→ What to do: Output every line of the rows below as a Markdown table with two columns, No. for the line number and Line for the line itself, leaving out blank lines.

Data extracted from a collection
++++++
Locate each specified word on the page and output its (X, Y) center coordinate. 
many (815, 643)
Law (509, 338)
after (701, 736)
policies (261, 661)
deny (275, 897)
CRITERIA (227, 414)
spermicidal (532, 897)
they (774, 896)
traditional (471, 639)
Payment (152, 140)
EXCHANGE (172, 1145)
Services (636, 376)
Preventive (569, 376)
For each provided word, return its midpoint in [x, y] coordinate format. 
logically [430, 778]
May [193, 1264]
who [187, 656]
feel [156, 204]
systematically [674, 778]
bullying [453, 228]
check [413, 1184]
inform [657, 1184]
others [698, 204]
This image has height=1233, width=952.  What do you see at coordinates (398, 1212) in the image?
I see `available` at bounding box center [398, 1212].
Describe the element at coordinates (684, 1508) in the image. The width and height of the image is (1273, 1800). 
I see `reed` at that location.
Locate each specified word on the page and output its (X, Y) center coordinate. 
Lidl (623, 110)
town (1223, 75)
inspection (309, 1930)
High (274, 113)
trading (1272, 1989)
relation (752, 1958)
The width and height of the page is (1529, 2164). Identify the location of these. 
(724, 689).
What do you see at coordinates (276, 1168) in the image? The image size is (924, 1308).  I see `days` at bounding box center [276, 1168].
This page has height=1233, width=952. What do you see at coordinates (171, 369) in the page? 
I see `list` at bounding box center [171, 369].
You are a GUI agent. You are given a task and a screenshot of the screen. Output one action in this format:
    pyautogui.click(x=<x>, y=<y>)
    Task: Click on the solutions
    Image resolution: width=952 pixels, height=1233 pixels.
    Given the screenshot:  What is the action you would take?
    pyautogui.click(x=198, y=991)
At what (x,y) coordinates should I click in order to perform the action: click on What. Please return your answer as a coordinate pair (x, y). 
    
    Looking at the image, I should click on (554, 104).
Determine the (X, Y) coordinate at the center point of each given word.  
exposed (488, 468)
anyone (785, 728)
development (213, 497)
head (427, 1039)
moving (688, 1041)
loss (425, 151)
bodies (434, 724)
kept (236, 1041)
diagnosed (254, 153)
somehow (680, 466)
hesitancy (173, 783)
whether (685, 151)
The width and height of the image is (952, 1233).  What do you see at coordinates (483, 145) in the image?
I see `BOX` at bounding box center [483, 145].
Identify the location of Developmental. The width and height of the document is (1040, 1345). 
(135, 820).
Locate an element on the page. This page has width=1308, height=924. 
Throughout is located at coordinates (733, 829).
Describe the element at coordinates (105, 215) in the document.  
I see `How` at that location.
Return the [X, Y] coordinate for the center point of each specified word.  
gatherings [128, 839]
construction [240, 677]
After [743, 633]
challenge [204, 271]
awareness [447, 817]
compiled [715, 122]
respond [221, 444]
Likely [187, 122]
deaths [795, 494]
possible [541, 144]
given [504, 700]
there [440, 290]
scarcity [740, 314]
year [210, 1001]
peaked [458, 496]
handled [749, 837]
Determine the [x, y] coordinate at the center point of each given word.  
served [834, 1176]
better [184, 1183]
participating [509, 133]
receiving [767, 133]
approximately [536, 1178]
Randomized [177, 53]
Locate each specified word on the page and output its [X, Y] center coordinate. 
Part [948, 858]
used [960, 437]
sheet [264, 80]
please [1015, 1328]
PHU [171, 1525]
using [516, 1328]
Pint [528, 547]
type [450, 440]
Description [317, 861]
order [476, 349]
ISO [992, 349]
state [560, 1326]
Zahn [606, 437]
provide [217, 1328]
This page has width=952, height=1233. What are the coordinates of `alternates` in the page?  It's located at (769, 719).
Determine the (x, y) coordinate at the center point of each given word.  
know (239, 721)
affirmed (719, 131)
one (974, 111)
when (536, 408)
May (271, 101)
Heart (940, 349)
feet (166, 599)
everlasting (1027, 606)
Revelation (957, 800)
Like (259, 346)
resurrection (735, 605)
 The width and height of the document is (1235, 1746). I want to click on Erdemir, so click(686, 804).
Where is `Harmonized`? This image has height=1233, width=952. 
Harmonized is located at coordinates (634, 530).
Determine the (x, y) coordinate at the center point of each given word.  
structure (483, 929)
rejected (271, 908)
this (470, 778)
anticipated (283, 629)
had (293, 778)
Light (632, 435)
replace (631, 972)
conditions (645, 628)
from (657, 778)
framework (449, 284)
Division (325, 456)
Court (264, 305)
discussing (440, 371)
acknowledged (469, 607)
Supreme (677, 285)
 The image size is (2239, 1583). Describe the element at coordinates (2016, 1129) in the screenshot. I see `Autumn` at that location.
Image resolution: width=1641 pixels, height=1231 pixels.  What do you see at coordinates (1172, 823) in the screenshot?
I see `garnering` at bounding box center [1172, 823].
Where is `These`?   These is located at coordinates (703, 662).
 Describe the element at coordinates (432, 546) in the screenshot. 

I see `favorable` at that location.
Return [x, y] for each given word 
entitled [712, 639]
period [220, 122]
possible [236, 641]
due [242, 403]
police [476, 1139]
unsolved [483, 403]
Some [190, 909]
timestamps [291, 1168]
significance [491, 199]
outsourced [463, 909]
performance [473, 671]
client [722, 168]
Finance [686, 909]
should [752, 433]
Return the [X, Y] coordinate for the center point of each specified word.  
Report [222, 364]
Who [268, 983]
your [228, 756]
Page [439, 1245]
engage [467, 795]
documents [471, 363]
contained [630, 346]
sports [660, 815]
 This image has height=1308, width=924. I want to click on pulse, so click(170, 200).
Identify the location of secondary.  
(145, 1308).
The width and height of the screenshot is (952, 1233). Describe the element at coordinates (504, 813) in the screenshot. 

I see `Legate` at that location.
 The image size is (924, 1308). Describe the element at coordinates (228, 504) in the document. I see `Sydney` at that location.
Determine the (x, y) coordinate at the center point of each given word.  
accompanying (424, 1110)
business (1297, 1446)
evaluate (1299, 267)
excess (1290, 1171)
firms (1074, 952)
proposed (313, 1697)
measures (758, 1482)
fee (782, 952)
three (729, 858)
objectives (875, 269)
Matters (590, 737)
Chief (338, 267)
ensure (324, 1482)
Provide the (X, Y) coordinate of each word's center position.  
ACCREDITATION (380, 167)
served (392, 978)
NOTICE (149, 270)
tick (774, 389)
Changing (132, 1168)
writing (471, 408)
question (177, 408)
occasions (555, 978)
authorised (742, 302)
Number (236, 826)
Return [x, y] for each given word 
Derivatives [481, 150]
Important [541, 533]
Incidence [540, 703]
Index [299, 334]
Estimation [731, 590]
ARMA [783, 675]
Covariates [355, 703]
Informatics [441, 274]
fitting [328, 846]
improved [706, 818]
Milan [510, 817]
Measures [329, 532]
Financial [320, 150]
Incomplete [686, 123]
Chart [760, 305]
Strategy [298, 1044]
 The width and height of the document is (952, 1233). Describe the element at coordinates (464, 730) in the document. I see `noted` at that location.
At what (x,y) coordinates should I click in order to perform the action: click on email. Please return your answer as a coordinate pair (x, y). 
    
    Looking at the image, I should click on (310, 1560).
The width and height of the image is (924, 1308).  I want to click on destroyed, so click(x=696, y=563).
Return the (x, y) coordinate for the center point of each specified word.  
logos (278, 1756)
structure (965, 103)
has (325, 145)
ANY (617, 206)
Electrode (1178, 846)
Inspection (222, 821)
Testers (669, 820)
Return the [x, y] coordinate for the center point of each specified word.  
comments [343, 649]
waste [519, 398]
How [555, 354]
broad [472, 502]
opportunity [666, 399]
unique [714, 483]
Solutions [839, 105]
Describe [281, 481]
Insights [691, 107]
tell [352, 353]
++++++
→ Full output:
| No. | Line |
|---|---|
| 1 | Locate each specified word on the page and output its (X, Y) center coordinate.  |
| 2 | many (815, 643) |
| 3 | Law (509, 338) |
| 4 | after (701, 736) |
| 5 | policies (261, 661) |
| 6 | deny (275, 897) |
| 7 | CRITERIA (227, 414) |
| 8 | spermicidal (532, 897) |
| 9 | they (774, 896) |
| 10 | traditional (471, 639) |
| 11 | Payment (152, 140) |
| 12 | EXCHANGE (172, 1145) |
| 13 | Services (636, 376) |
| 14 | Preventive (569, 376) |
| 15 | For each provided word, return its midpoint in [x, y] coordinate format.  |
| 16 | logically [430, 778] |
| 17 | May [193, 1264] |
| 18 | who [187, 656] |
| 19 | feel [156, 204] |
| 20 | systematically [674, 778] |
| 21 | bullying [453, 228] |
| 22 | check [413, 1184] |
| 23 | inform [657, 1184] |
| 24 | others [698, 204] |
| 25 | This image has height=1233, width=952.  What do you see at coordinates (398, 1212) in the image? |
| 26 | I see `available` at bounding box center [398, 1212]. |
| 27 | Describe the element at coordinates (684, 1508) in the image. The width and height of the image is (1273, 1800).  |
| 28 | I see `reed` at that location. |
| 29 | Locate each specified word on the page and output its (X, Y) center coordinate.  |
| 30 | Lidl (623, 110) |
| 31 | town (1223, 75) |
| 32 | inspection (309, 1930) |
| 33 | High (274, 113) |
| 34 | trading (1272, 1989) |
| 35 | relation (752, 1958) |
| 36 | The width and height of the page is (1529, 2164). Identify the location of these.  |
| 37 | (724, 689). |
| 38 | What do you see at coordinates (276, 1168) in the image? The image size is (924, 1308).  I see `days` at bounding box center [276, 1168]. |
| 39 | This page has height=1233, width=952. What do you see at coordinates (171, 369) in the page?  |
| 40 | I see `list` at bounding box center [171, 369]. |
| 41 | You are a GUI agent. You are given a task and a screenshot of the screen. Output one action in this format: |
| 42 |     pyautogui.click(x=<x>, y=<y>) |
| 43 |     Task: Click on the solutions |
| 44 |     Image resolution: width=952 pixels, height=1233 pixels. |
| 45 |     Given the screenshot:  What is the action you would take? |
| 46 |     pyautogui.click(x=198, y=991) |
| 47 | At what (x,y) coordinates should I click in order to perform the action: click on What. Please return your answer as a coordinate pair (x, y).  |
| 48 |     Looking at the image, I should click on (554, 104). |
| 49 | Determine the (X, Y) coordinate at the center point of each given word.   |
| 50 | exposed (488, 468) |
| 51 | anyone (785, 728) |
| 52 | development (213, 497) |
| 53 | head (427, 1039) |
| 54 | moving (688, 1041) |
| 55 | loss (425, 151) |
| 56 | bodies (434, 724) |
| 57 | kept (236, 1041) |
| 58 | diagnosed (254, 153) |
| 59 | somehow (680, 466) |
| 60 | hesitancy (173, 783) |
| 61 | whether (685, 151) |
| 62 | The width and height of the image is (952, 1233).  What do you see at coordinates (483, 145) in the image? |
| 63 | I see `BOX` at bounding box center [483, 145]. |
| 64 | Identify the location of Developmental. The width and height of the document is (1040, 1345).  |
| 65 | (135, 820). |
| 66 | Locate an element on the page. This page has width=1308, height=924.  |
| 67 | Throughout is located at coordinates (733, 829). |
| 68 | Describe the element at coordinates (105, 215) in the document.   |
| 69 | I see `How` at that location. |
| 70 | Return the [X, Y] coordinate for the center point of each specified word.   |
| 71 | gatherings [128, 839] |
| 72 | construction [240, 677] |
| 73 | After [743, 633] |
| 74 | challenge [204, 271] |
| 75 | awareness [447, 817] |
| 76 | compiled [715, 122] |
| 77 | respond [221, 444] |
| 78 | Likely [187, 122] |
| 79 | deaths [795, 494] |
| 80 | possible [541, 144] |
| 81 | given [504, 700] |
| 82 | there [440, 290] |
| 83 | scarcity [740, 314] |
| 84 | year [210, 1001] |
| 85 | peaked [458, 496] |
| 86 | handled [749, 837] |
| 87 | Determine the [x, y] coordinate at the center point of each given word.   |
| 88 | served [834, 1176] |
| 89 | better [184, 1183] |
| 90 | participating [509, 133] |
| 91 | receiving [767, 133] |
| 92 | approximately [536, 1178] |
| 93 | Randomized [177, 53] |
| 94 | Locate each specified word on the page and output its [X, Y] center coordinate.  |
| 95 | Part [948, 858] |
| 96 | used [960, 437] |
| 97 | sheet [264, 80] |
| 98 | please [1015, 1328] |
| 99 | PHU [171, 1525] |
| 100 | using [516, 1328] |
| 101 | Pint [528, 547] |
| 102 | type [450, 440] |
| 103 | Description [317, 861] |
| 104 | order [476, 349] |
| 105 | ISO [992, 349] |
| 106 | state [560, 1326] |
| 107 | Zahn [606, 437] |
| 108 | provide [217, 1328] |
| 109 | This page has width=952, height=1233. What are the coordinates of `alternates` in the page?  It's located at (769, 719). |
| 110 | Determine the (x, y) coordinate at the center point of each given word.   |
| 111 | know (239, 721) |
| 112 | affirmed (719, 131) |
| 113 | one (974, 111) |
| 114 | when (536, 408) |
| 115 | May (271, 101) |
| 116 | Heart (940, 349) |
| 117 | feet (166, 599) |
| 118 | everlasting (1027, 606) |
| 119 | Revelation (957, 800) |
| 120 | Like (259, 346) |
| 121 | resurrection (735, 605) |
| 122 |  The width and height of the document is (1235, 1746). I want to click on Erdemir, so click(686, 804). |
| 123 | Where is `Harmonized`? This image has height=1233, width=952.  |
| 124 | Harmonized is located at coordinates (634, 530). |
| 125 | Determine the (x, y) coordinate at the center point of each given word.   |
| 126 | structure (483, 929) |
| 127 | rejected (271, 908) |
| 128 | this (470, 778) |
| 129 | anticipated (283, 629) |
| 130 | had (293, 778) |
| 131 | Light (632, 435) |
| 132 | replace (631, 972) |
| 133 | conditions (645, 628) |
| 134 | from (657, 778) |
| 135 | framework (449, 284) |
| 136 | Division (325, 456) |
| 137 | Court (264, 305) |
| 138 | discussing (440, 371) |
| 139 | acknowledged (469, 607) |
| 140 | Supreme (677, 285) |
| 141 |  The image size is (2239, 1583). Describe the element at coordinates (2016, 1129) in the screenshot. I see `Autumn` at that location. |
| 142 | Image resolution: width=1641 pixels, height=1231 pixels.  What do you see at coordinates (1172, 823) in the screenshot? |
| 143 | I see `garnering` at bounding box center [1172, 823]. |
| 144 | Where is `These`?   These is located at coordinates (703, 662). |
| 145 |  Describe the element at coordinates (432, 546) in the screenshot.  |
| 146 | I see `favorable` at that location. |
| 147 | Return [x, y] for each given word  |
| 148 | entitled [712, 639] |
| 149 | period [220, 122] |
| 150 | possible [236, 641] |
| 151 | due [242, 403] |
| 152 | police [476, 1139] |
| 153 | unsolved [483, 403] |
| 154 | Some [190, 909] |
| 155 | timestamps [291, 1168] |
| 156 | significance [491, 199] |
| 157 | outsourced [463, 909] |
| 158 | performance [473, 671] |
| 159 | client [722, 168] |
| 160 | Finance [686, 909] |
| 161 | should [752, 433] |
| 162 | Return the [X, Y] coordinate for the center point of each specified word.   |
| 163 | Report [222, 364] |
| 164 | Who [268, 983] |
| 165 | your [228, 756] |
| 166 | Page [439, 1245] |
| 167 | engage [467, 795] |
| 168 | documents [471, 363] |
| 169 | contained [630, 346] |
| 170 | sports [660, 815] |
| 171 |  This image has height=1308, width=924. I want to click on pulse, so click(170, 200). |
| 172 | Identify the location of secondary.   |
| 173 | (145, 1308). |
| 174 | The width and height of the screenshot is (952, 1233). Describe the element at coordinates (504, 813) in the screenshot.  |
| 175 | I see `Legate` at that location. |
| 176 |  The image size is (924, 1308). Describe the element at coordinates (228, 504) in the document. I see `Sydney` at that location. |
| 177 | Determine the (x, y) coordinate at the center point of each given word.   |
| 178 | accompanying (424, 1110) |
| 179 | business (1297, 1446) |
| 180 | evaluate (1299, 267) |
| 181 | excess (1290, 1171) |
| 182 | firms (1074, 952) |
| 183 | proposed (313, 1697) |
| 184 | measures (758, 1482) |
| 185 | fee (782, 952) |
| 186 | three (729, 858) |
| 187 | objectives (875, 269) |
| 188 | Matters (590, 737) |
| 189 | Chief (338, 267) |
| 190 | ensure (324, 1482) |
| 191 | Provide the (X, Y) coordinate of each word's center position.   |
| 192 | ACCREDITATION (380, 167) |
| 193 | served (392, 978) |
| 194 | NOTICE (149, 270) |
| 195 | tick (774, 389) |
| 196 | Changing (132, 1168) |
| 197 | writing (471, 408) |
| 198 | question (177, 408) |
| 199 | occasions (555, 978) |
| 200 | authorised (742, 302) |
| 201 | Number (236, 826) |
| 202 | Return [x, y] for each given word  |
| 203 | Derivatives [481, 150] |
| 204 | Important [541, 533] |
| 205 | Incidence [540, 703] |
| 206 | Index [299, 334] |
| 207 | Estimation [731, 590] |
| 208 | ARMA [783, 675] |
| 209 | Covariates [355, 703] |
| 210 | Informatics [441, 274] |
| 211 | fitting [328, 846] |
| 212 | improved [706, 818] |
| 213 | Milan [510, 817] |
| 214 | Measures [329, 532] |
| 215 | Financial [320, 150] |
| 216 | Incomplete [686, 123] |
| 217 | Chart [760, 305] |
| 218 | Strategy [298, 1044] |
| 219 |  The width and height of the document is (952, 1233). Describe the element at coordinates (464, 730) in the document. I see `noted` at that location. |
| 220 | At what (x,y) coordinates should I click in order to perform the action: click on email. Please return your answer as a coordinate pair (x, y).  |
| 221 |     Looking at the image, I should click on (310, 1560). |
| 222 | The width and height of the image is (924, 1308).  I want to click on destroyed, so click(x=696, y=563). |
| 223 | Return the (x, y) coordinate for the center point of each specified word.   |
| 224 | logos (278, 1756) |
| 225 | structure (965, 103) |
| 226 | has (325, 145) |
| 227 | ANY (617, 206) |
| 228 | Electrode (1178, 846) |
| 229 | Inspection (222, 821) |
| 230 | Testers (669, 820) |
| 231 | Return the [x, y] coordinate for the center point of each specified word.   |
| 232 | comments [343, 649] |
| 233 | waste [519, 398] |
| 234 | How [555, 354] |
| 235 | broad [472, 502] |
| 236 | opportunity [666, 399] |
| 237 | unique [714, 483] |
| 238 | Solutions [839, 105] |
| 239 | Describe [281, 481] |
| 240 | Insights [691, 107] |
| 241 | tell [352, 353] |